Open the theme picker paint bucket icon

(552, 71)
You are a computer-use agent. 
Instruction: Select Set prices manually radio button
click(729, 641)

...

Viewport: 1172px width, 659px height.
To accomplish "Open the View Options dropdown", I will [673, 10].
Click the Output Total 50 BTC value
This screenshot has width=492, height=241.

[Description of the task]:
Starting with the line above that holds "Viewport: 1172px width, 659px height." and stopping with the line that holds "This screenshot has width=492, height=241.", reproduce each line exactly, omitting all other lines.

[Solution to the problem]:
Viewport: 1172px width, 659px height.
To accomplish "Open the View Options dropdown", I will [673, 10].
Click the Output Total 50 BTC value
This screenshot has width=492, height=241.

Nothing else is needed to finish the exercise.